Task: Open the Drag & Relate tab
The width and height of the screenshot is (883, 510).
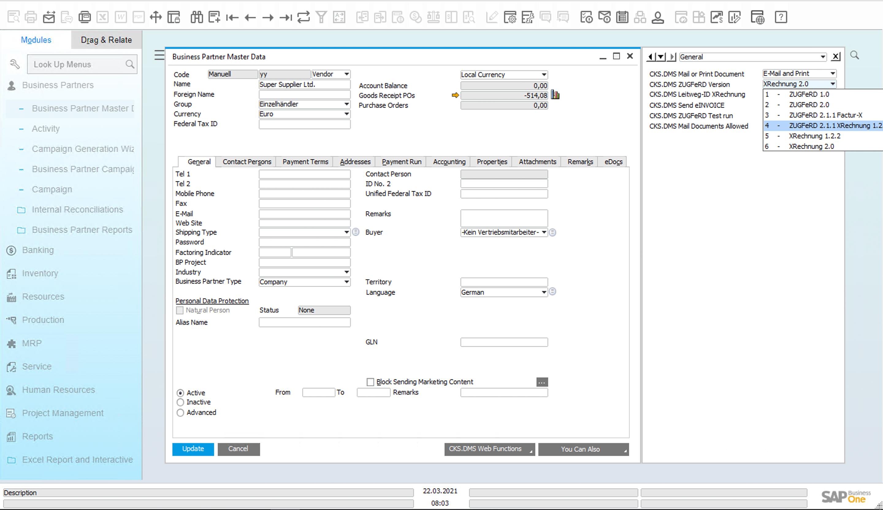Action: point(106,40)
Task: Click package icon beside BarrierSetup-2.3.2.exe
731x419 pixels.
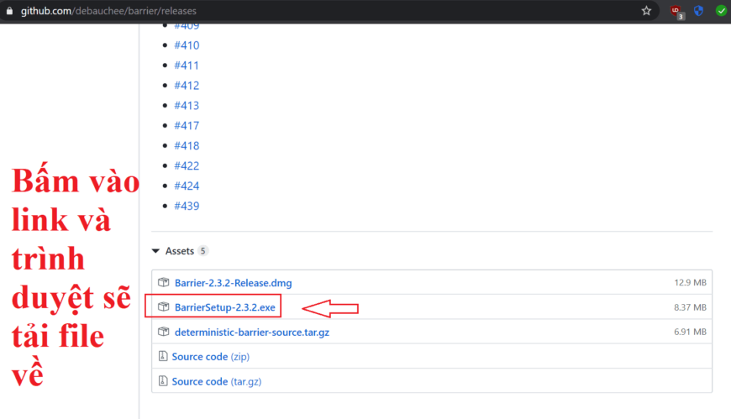Action: 164,307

________________________________________

**SET EXERCISE**
Find every line in the entries above that contains the string "Task", and copy each of those lines. Treat uppercase and lowercase letters as different.

**SOLUTION**
Task: Open the Drag & Relate tab
Task: Click package icon beside BarrierSetup-2.3.2.exe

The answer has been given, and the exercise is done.